Unfortunately, past studies have failed to explain clearly how the new wave of consumerism influenced the concept of luxury during the period. According to some people, the idea revolved around the ability to acquire new products that could not be afforded before (Pinkley 2016). Others acknowledge that the new era destroyed the true foundation and meaning of luxury (Hazareesingh 2015). This occurred due to the nature of production that led to substandard products. The new period encouraged more people to pursue diverse economic goals without considering the true value of fashion. On the other hand, some experts still acknowledge the fact that the meaning of fashion was demystified by the growth and proliferation of different department stores (Hazareesingh 2015). In a nutshell, it would be appropriate for future scholars to dig deeper in an attempt to understand how the rise of department stores influenced the wave of consumerism and the perceptions of luxury in the Second French Empire.

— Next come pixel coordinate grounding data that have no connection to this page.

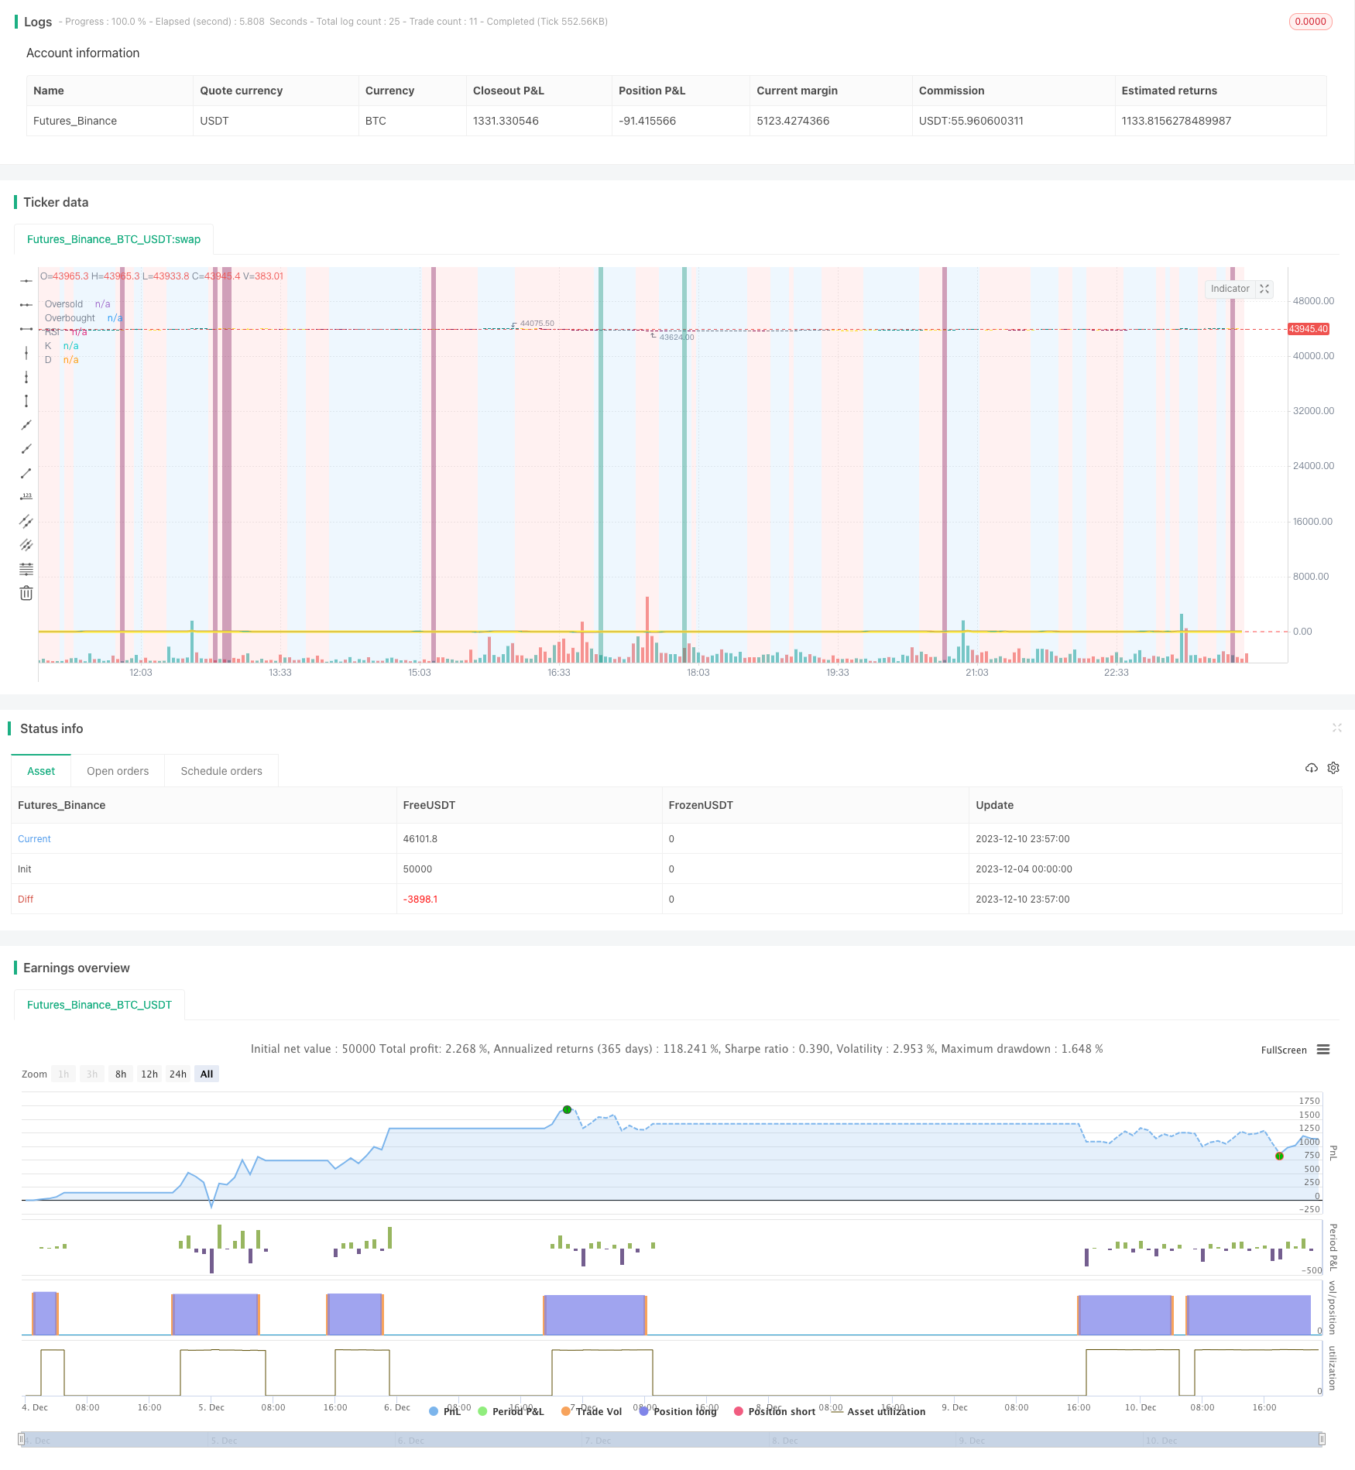Open Status info settings gear
The height and width of the screenshot is (1470, 1355).
(x=1333, y=768)
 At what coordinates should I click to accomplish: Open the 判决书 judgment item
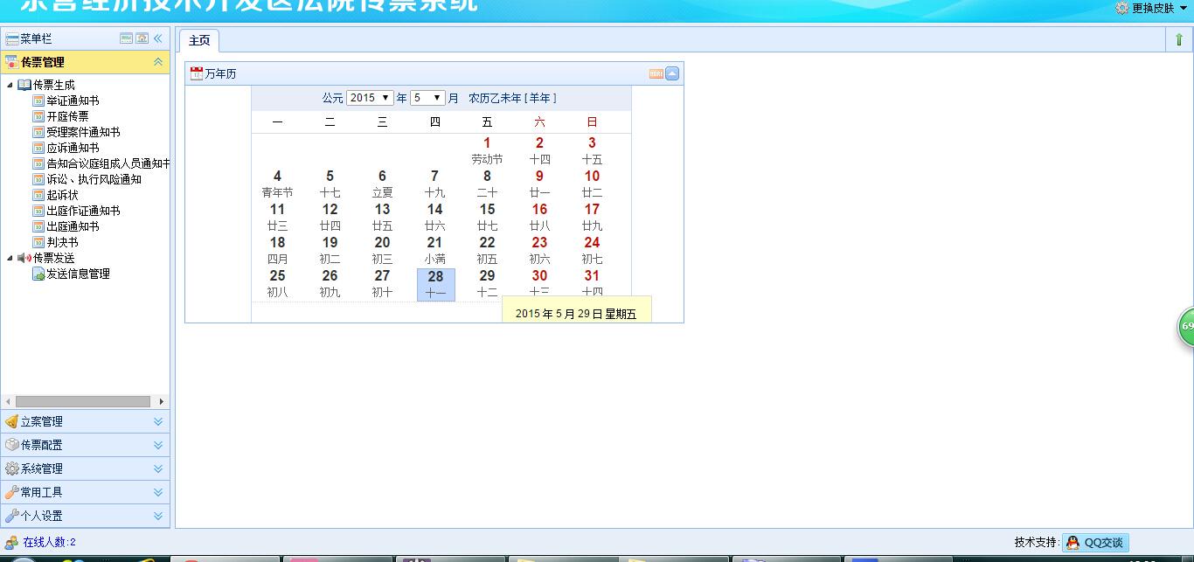(x=62, y=242)
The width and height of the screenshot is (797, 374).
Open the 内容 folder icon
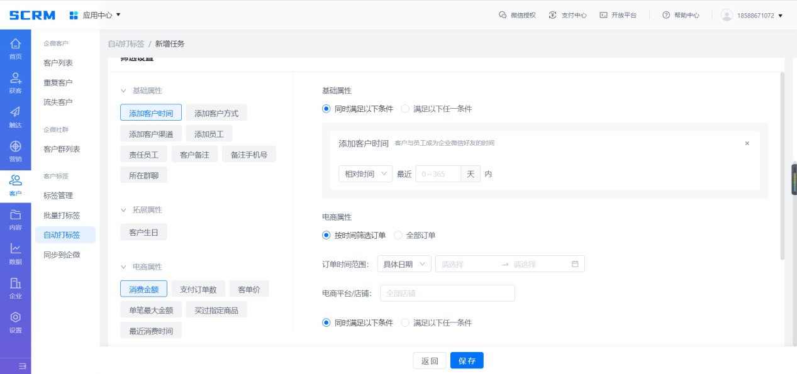pyautogui.click(x=15, y=219)

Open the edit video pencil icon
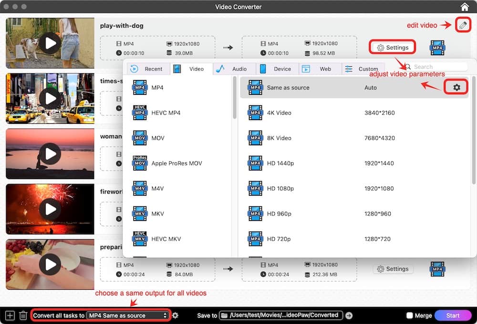462,25
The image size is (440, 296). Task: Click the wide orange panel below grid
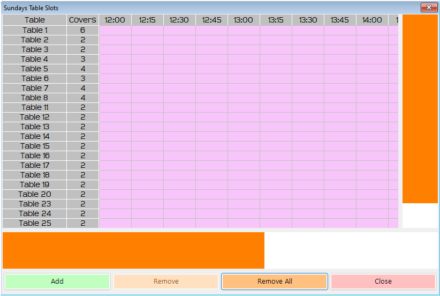pyautogui.click(x=133, y=250)
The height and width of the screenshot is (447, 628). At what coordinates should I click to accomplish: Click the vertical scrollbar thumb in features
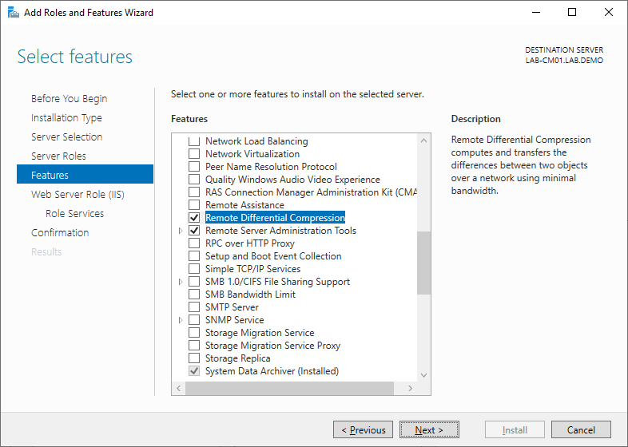point(423,263)
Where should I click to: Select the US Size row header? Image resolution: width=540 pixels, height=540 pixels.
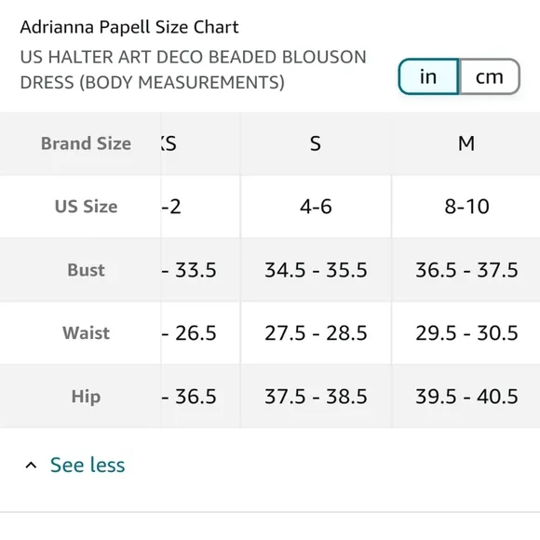pos(86,207)
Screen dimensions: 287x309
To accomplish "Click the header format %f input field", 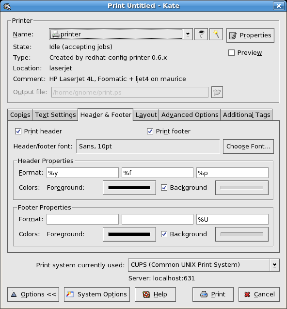I will pyautogui.click(x=158, y=173).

This discussion has indicated clearly that luxury was something critical to many people in the Second French Empire. On one side, the idea of luxury gained a new meaning whereby people could purchase whatever they wanted and fulfill their needs. Members of the middle class were able to transform their lifestyles during the period. Department stores made luxury goods available to every member of the society (Jones 2014). This development explains why such department stores were symbols of unity and consumption. On the other side, the concept of mass production affected the quality of such goods (Pinkley 2016). This means that they could not be considered to be luxury goods since they were available to more people than ever before. However, the above analysis has indicated that the issue of luxury the in bourgeoisie society has been interpreted differently by many scholars and historians. This gap can be pursued by researchers in order to understand the historical issues in luxury much better.

Reference List

Beckert, S 2015, Empire of cotton: a global history, Random House, New York, NY.

Flaubert, G 1996, Madame Bauvary, Revue de Paris, Paris.

Hazareesingh, S 2015, How the French think: an affectionate portrait of an intellectual people, Basic Books, New York, NY.

Jones, C 2014, Sculptors and design reform in France, 1848 to 1895, Ashgate Publishing, Burlington, VT.

Keaveney, A 2013, Sulla: the last republican, Routledge, New York, NY.

Miller, M 1994, The Bon Marche: bourgeois culture and the department store, 1869-1920, Princeton University Press, Princeton, NJ.

Pinkley, D 2016, The decisive years in France, Princeton University Press, Princeton.

Zola, E 1993, Au Bonheur des dames, Charpentier, Paris.

Zola, E 2014, Nana, Charpentier, Paris.